**Task to carry out**
Word for word, transcribe every line from the one holding "Show typical sentences" through the end of the records, but not the pictures.
□ □ □ □
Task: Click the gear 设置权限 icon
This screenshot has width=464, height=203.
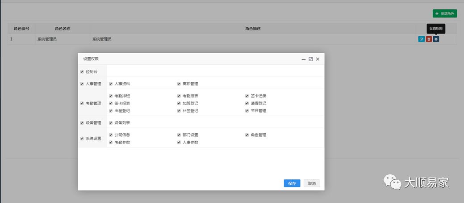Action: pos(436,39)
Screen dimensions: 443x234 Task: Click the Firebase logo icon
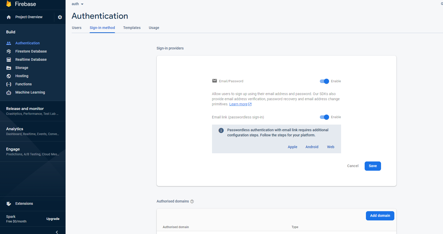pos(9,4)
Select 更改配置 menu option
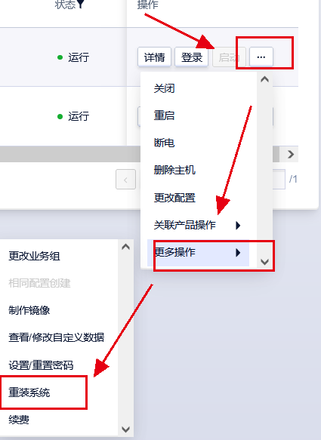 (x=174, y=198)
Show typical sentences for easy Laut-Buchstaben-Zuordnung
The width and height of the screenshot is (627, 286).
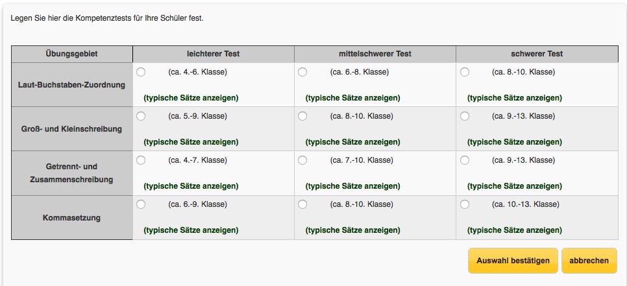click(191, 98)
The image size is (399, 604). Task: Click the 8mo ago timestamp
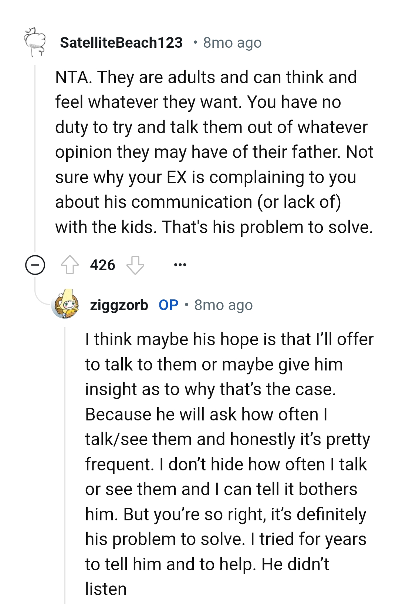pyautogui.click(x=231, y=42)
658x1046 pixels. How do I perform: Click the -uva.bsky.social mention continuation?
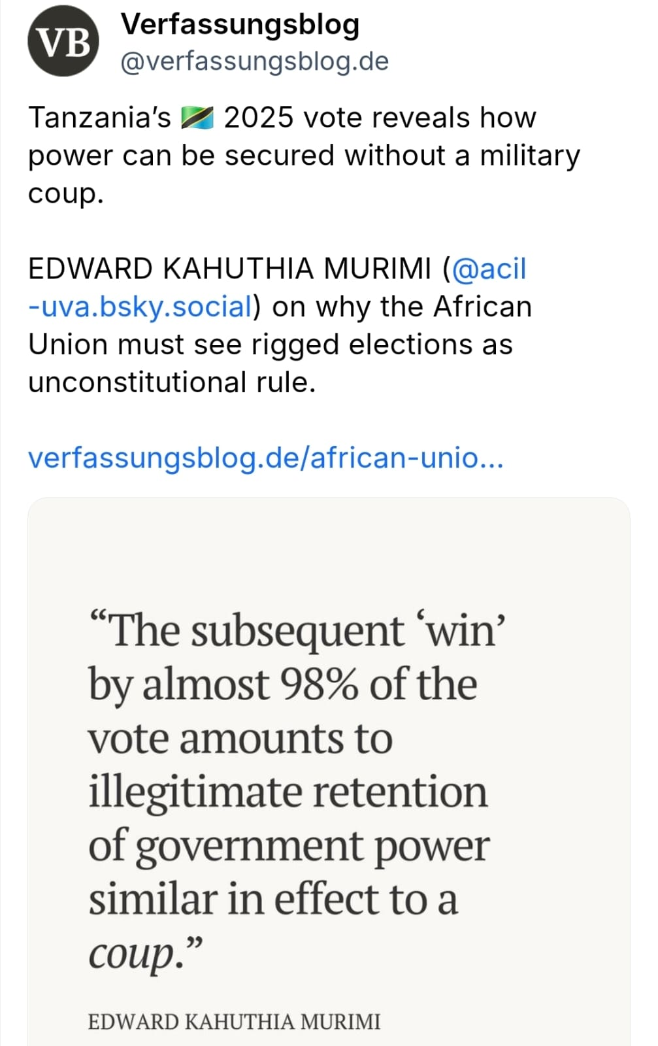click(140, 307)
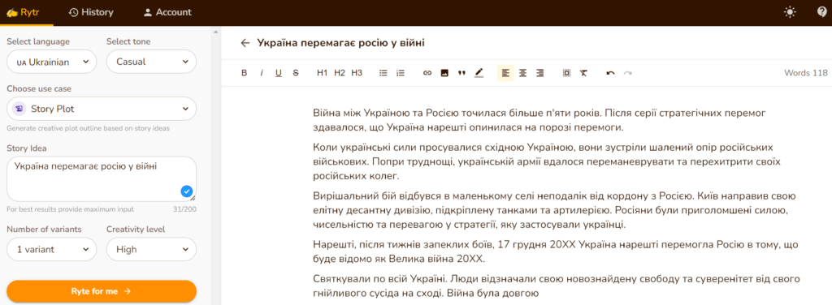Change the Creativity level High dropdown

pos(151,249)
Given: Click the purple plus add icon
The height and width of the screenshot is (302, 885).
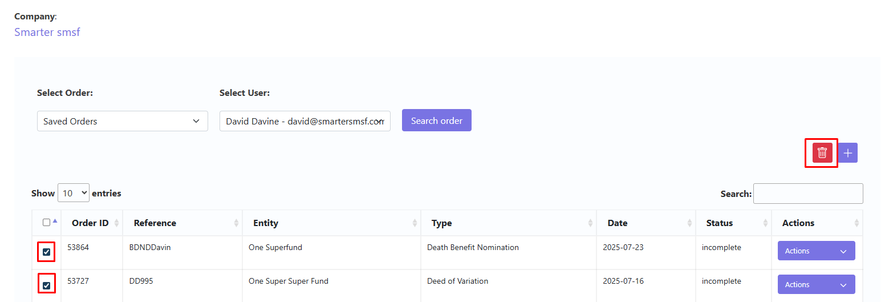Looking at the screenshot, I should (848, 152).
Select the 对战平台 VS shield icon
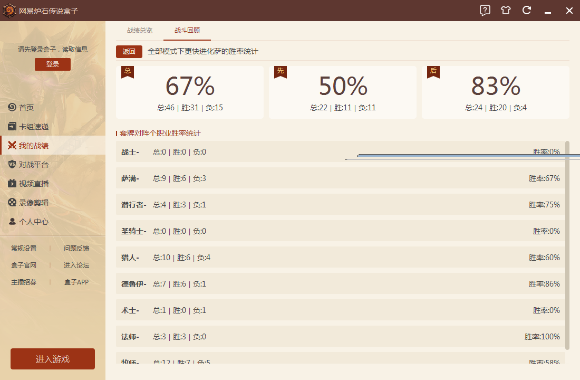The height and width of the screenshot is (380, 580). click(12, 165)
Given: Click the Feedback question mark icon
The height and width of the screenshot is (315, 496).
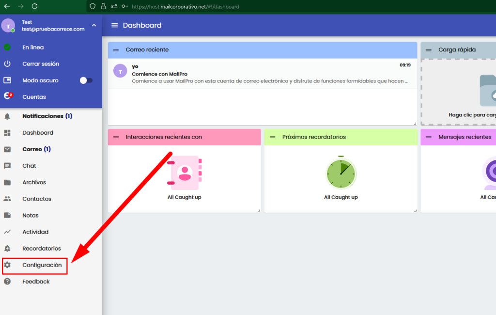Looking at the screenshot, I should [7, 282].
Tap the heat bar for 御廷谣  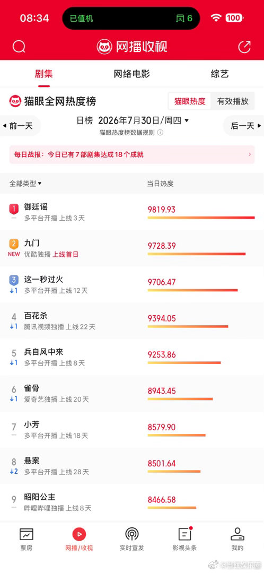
□ □ □ □
**Response to the task**
Show typical sentences for easy Laut-Buchstaben-Zuordnung
The width and height of the screenshot is (627, 286).
click(191, 98)
The image size is (399, 604). Task: Click the 8mo ago timestamp
pyautogui.click(x=231, y=42)
658x1046 pixels. How do I perform: Click the -uva.bsky.social mention continuation?
click(140, 307)
Change the Creativity level High dropdown

pos(151,249)
Given: Click the purple plus add icon
The height and width of the screenshot is (302, 885).
Looking at the screenshot, I should (848, 152).
Select the 对战平台 VS shield icon
The height and width of the screenshot is (380, 580). click(12, 165)
Given: Click the Feedback question mark icon
The height and width of the screenshot is (315, 496).
Looking at the screenshot, I should [7, 282].
Tap the heat bar for 御廷谣  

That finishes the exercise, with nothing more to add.